If HTB{foo} is our goal, and inputting an H resulted in the value 1152 being thrown into a register just before that branch… then if we input a T and get 1344 to load in a register we can almost certainly assume those numbers represent individual characters for our flag. So let’s test it:

[+] Enter Exatlon Password  : T

Breakpoint 1, 0x0000000000404d4a in main ()
LEGEND: STACK | HEAP | CODE | DATA | RWX | RODATA
───────────────────────────────────────────────────────────────────────────────────────────────────────────────────────────────────────────[ REGISTERS ]────────────────────────────────────────────────────────────────────────────────────────────────────────────────────────────────────────────
 RAX  0x7fffffffdf40 —▸ 0x7fffffffdf50 ◂— 0x2034343331 /* '1344 ' */
 RBX  0x200
 RCX  0x3131
 RDX  0x5
 RDI  0x7fffffffdf50 ◂— 0x2034343331 /* '1344 ' */
 RSI  0x54b4f5 ◂— '1344 1056 1968 1728 816 1648 784 1584 816 1728 1520 1840 1664 784 1632 1856 1520 1728 816 1632 1856 1520 784 1760 1840 1824 816 1584 1856 784 1776 1760 528 528 2000 '
 R8   0x7fffffffdf50 ◂— 0x2034343331 /* '1344 ' */

Okay, maybe we just got lucky… so let’s test that third character, B, to see if 1056 gets loaded… if it does then we know this is our flag.
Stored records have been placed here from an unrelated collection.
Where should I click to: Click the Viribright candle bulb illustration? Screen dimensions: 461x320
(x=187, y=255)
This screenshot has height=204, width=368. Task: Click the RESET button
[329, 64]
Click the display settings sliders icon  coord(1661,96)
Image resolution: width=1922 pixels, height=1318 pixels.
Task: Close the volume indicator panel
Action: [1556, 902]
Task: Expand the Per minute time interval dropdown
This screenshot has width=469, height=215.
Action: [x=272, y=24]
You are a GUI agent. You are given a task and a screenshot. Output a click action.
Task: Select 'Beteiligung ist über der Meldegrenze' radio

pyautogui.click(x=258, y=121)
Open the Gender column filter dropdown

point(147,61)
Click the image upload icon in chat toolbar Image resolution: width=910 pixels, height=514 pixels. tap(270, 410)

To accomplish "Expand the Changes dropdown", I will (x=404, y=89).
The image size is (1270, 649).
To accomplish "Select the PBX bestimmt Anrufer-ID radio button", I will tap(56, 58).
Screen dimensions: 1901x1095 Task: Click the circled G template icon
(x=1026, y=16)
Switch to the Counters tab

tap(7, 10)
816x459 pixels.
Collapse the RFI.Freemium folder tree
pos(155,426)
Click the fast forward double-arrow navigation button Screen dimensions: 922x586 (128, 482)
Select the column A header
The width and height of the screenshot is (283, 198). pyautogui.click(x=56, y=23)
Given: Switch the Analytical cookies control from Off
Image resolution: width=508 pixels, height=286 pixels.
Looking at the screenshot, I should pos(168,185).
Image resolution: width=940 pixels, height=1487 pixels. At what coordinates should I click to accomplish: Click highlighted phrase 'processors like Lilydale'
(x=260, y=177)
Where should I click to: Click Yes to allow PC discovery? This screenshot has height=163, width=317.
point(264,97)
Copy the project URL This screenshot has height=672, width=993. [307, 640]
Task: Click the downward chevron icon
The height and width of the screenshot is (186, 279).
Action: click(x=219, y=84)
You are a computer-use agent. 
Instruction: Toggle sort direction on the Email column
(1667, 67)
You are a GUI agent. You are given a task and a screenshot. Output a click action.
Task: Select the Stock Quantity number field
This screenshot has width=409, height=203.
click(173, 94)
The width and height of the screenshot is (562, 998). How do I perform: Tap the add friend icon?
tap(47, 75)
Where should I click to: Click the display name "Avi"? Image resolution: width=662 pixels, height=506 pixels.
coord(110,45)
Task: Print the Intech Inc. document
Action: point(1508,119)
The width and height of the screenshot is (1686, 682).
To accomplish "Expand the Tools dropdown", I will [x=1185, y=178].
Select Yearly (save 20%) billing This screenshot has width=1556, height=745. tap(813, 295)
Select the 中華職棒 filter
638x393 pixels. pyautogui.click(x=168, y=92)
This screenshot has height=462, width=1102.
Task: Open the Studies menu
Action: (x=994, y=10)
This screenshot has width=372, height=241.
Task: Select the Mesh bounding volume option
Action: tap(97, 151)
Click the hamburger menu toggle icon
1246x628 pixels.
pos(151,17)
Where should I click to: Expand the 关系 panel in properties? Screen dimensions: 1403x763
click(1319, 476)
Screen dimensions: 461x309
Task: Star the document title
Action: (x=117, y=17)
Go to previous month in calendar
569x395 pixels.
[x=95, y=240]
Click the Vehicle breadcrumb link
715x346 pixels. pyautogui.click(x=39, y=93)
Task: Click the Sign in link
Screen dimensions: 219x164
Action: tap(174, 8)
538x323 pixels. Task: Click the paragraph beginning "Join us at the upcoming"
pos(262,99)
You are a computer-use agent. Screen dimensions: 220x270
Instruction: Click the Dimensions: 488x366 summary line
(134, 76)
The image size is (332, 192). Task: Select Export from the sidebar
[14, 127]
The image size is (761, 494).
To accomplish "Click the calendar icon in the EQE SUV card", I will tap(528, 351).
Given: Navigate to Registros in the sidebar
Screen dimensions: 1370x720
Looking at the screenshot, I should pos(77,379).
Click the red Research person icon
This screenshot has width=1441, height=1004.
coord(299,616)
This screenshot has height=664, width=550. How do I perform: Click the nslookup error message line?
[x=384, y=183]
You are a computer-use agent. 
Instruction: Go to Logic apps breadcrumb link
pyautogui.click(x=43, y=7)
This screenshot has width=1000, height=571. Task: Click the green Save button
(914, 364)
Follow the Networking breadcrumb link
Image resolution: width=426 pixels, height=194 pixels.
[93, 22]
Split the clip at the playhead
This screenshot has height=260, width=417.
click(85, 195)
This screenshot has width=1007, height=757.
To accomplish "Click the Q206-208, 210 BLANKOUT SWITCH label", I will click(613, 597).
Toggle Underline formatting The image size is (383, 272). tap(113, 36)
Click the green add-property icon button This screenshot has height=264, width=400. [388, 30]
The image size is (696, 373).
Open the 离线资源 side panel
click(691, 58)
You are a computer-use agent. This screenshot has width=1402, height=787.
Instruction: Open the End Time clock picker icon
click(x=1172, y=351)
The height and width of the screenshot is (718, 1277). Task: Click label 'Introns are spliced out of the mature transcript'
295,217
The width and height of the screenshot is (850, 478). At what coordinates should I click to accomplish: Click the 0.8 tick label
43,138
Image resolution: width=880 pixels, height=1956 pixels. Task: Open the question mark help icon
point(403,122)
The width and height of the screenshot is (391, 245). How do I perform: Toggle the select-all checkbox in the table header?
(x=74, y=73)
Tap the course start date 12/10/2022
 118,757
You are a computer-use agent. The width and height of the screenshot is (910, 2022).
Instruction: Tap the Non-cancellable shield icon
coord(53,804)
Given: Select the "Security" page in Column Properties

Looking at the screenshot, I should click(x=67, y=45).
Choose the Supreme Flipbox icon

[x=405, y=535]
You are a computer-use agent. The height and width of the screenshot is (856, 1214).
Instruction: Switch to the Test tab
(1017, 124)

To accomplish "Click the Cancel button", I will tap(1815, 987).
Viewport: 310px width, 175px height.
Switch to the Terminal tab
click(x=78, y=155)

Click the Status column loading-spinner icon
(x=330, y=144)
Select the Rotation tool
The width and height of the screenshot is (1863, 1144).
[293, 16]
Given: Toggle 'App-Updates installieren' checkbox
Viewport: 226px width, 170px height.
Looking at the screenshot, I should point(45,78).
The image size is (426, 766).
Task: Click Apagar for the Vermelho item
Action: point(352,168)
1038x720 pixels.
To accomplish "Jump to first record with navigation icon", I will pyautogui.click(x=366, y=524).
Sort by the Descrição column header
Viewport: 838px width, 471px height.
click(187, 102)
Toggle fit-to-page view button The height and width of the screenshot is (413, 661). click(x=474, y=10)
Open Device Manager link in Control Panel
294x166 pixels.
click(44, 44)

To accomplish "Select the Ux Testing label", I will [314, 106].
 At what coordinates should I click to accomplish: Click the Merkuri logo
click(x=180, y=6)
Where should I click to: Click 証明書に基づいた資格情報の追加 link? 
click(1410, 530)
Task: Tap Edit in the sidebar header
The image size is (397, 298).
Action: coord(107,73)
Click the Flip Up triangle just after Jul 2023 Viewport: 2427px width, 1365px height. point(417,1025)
[+] Enter Exatlon Password  : B

Breakpoint 1, 0x0000000000404d4a in main ()
LEGEND: STACK | HEAP | CODE | DATA | RWX | RODATA
───────────────────────────────────────────────────────────────────────────────────────────────────────────────────────────────────────────[ REGISTERS ]────────────────────────────────────────────────────────────────────────────────────────────────────────────────────────────────────────────
 RAX  0x7fffffffdf40 —▸ 0x7fffffffdf50 ◂— 0x2036353031 /* '1056 ' */

BINGO.

Decoding the Flag

So at this point, it’s pretty safe to assume that “1152 1344 1056 1968 1728 816 1648 784 1584 816 1728 1520 1840 1664 784 1632 1856 1520 1728 816 1632 1856 1520 784 1760 1840 1824 816 1584 1856 784 1776 1760 528 528 2000” is our flag. However, these numbers don’t really mean much. The ASCII table only has decimal values up to 125 for characters that would be in our flag… so we need to figure out what relationship these numbers have.

Fun with ASCII

From our handy-dandy ASCII Table, we know that H can be represented as the decimal value 72 OR the hexadecimal value 48. My first instinct is to try dividing that big number by these values to see what results:

  • 1152/72 = 16
  • 1152/48 = 24

Whole numbers are promising, but I’m not entirely convinced yet… let’s do each of the first four characters to try and see if there’s a pattern:

T (Decimal 84; Hex 54)

  • 1344/84 = 16
  • 1344/54 = 24.8888888889

B (Decimal 66; Hex 42)

  • 1056/66 = 16
  • 1056/42 = 25.1428571429

{ (Decimal 123; Hex 7B)

  • 1968/123 = 16
  • 1968/7B? Yeah… I think that rules this one out, we’re not going to be dividing two different bases.

Multiples of 16

Going by the pattern we’ve established, let’s write a simple Python script that will divide all these values by 16, then convert the resulting decimals to ASCII characters with the chr() function.

Something like this:

/images/htb/challenges/reversing/exatlon/rev.png

And there we have it.

Analyzing our Process

So let’s break down what we did here to try and define the methodology a little more concretely:

  1. Run the program to get a general idea of its purpose
  2. Gather information about the file (metadata, compilers, libraries, etc)
  3. Try and figure out the program’s logical behavior (conditional branching, loops, etc.) - You can do this visually in a GUI environment like IDA Pro, Ghidra, or Binary Ninja… or via commandline with something like GDB.
  4. Make a note of “important” instruction memory addresses and memory addresses of important variables
  5. Set breakpoints at key functions, and monitor register behavior.
  6. Tie what you see happening in the registers to what you understand about the program’s logical behavior
    • in this case, we were able to figure out that the list of numbers corresponded to individual characters.